[What needs to be done]: Reproduce the items below verbatim, beginning at the line that contains "Where should I click to: Click" and ending after the line that contains "Image resolution: width=740".

[Record extracts]:

--

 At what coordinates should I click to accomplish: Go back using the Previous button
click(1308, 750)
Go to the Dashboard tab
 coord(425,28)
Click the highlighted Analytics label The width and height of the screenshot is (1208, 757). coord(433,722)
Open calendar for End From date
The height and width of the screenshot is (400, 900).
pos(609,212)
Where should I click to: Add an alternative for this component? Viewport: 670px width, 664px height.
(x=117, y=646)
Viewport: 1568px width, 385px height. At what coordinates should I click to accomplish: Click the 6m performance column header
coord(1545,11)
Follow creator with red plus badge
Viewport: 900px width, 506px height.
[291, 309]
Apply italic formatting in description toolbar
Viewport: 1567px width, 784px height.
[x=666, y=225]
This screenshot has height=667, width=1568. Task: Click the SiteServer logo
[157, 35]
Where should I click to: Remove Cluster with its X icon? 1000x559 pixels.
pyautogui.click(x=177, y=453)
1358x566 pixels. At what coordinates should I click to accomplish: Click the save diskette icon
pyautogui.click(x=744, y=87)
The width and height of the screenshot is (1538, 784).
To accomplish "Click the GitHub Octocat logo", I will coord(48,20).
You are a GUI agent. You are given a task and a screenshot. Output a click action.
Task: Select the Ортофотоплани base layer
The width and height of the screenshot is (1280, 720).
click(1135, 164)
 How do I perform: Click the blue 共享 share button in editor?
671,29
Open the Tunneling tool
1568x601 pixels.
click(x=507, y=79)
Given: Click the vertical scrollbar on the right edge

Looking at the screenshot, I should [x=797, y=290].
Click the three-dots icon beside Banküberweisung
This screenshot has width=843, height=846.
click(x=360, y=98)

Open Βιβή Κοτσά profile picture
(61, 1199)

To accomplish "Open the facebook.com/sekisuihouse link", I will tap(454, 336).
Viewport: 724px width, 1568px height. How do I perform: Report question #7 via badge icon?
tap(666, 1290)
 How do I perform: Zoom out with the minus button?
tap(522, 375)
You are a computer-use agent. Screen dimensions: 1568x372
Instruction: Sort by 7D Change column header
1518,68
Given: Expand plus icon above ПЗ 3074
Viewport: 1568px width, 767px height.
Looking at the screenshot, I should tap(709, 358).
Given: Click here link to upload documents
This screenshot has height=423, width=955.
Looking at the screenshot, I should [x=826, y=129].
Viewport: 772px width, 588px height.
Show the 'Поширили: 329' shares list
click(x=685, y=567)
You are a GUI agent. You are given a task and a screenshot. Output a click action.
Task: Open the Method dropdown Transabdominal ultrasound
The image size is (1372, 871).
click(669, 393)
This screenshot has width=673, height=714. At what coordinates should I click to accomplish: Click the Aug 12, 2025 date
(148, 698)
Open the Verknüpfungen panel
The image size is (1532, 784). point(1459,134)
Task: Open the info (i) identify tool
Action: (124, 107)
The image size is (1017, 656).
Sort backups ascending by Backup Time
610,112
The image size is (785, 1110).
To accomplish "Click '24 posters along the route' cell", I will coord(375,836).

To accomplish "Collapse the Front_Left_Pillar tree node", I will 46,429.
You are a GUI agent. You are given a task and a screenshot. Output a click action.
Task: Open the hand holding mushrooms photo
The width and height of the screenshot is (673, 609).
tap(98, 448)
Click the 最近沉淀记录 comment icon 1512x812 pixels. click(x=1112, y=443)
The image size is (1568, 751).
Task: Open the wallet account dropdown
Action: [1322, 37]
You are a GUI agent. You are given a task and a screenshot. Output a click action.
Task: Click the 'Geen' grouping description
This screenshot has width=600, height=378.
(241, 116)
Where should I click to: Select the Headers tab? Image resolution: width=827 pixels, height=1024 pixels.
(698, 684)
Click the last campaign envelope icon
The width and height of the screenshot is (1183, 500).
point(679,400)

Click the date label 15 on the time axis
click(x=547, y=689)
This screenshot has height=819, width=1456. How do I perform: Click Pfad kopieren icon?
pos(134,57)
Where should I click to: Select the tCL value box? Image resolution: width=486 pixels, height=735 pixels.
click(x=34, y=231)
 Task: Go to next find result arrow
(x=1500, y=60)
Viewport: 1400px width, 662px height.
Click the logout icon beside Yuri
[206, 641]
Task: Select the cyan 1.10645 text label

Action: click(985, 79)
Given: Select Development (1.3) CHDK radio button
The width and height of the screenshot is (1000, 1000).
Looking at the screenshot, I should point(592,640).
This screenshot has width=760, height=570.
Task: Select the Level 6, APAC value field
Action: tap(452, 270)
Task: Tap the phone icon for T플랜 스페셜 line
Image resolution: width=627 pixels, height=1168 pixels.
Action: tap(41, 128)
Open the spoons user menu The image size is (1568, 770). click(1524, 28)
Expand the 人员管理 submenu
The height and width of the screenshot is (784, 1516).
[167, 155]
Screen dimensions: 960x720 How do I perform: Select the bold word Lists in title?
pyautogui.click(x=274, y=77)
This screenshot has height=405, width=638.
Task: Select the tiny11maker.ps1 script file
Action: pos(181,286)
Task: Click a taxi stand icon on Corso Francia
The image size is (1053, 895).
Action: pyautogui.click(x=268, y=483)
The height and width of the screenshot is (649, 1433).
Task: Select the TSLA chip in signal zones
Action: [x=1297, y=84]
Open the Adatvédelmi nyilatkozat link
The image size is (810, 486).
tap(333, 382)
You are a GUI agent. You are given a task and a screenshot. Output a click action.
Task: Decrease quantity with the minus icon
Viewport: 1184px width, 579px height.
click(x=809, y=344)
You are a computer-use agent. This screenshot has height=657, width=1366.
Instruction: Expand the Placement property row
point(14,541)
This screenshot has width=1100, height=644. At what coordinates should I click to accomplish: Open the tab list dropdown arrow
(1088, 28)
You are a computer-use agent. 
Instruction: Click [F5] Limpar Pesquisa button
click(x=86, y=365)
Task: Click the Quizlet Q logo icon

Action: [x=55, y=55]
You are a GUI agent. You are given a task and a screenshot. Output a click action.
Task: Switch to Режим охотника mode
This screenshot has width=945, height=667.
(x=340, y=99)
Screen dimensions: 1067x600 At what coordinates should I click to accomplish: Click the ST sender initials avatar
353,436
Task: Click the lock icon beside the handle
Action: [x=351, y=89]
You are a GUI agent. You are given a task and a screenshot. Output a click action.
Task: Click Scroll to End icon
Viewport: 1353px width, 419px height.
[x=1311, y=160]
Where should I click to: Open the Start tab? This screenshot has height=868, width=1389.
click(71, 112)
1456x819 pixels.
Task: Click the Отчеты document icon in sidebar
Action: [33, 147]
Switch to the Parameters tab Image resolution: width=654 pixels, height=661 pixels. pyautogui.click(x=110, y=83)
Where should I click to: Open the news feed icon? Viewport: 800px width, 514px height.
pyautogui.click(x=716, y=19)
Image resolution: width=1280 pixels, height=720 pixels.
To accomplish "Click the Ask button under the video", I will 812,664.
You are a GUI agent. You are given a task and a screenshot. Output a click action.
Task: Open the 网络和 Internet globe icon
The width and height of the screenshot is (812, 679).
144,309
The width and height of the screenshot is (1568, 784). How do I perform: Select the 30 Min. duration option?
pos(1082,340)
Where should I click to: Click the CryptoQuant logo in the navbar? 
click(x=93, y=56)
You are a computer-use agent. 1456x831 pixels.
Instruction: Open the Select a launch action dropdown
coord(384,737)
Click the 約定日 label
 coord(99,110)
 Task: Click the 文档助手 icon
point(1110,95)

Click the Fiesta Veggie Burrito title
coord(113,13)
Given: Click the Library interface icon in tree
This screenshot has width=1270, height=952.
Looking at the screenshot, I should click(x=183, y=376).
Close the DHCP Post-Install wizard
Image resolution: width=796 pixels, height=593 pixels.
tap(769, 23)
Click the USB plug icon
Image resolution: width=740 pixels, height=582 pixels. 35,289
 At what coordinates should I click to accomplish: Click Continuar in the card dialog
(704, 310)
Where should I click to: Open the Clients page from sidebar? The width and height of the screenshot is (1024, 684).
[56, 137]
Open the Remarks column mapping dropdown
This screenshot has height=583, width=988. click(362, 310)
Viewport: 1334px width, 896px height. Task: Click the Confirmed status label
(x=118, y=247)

--

[Final result]:
Where should I click to: Click the CryptoQuant logo in the navbar? 
click(x=93, y=56)
You are a computer-use agent. 1456x831 pixels.
Instruction: Open the Select a launch action dropdown
coord(384,737)
Click the 約定日 label
 coord(99,110)
 Task: Click the 文档助手 icon
point(1110,95)

Click the Fiesta Veggie Burrito title
coord(113,13)
Given: Click the Library interface icon in tree
This screenshot has width=1270, height=952.
Looking at the screenshot, I should click(x=183, y=376).
Close the DHCP Post-Install wizard
Image resolution: width=796 pixels, height=593 pixels.
tap(769, 23)
Click the USB plug icon
Image resolution: width=740 pixels, height=582 pixels. 35,289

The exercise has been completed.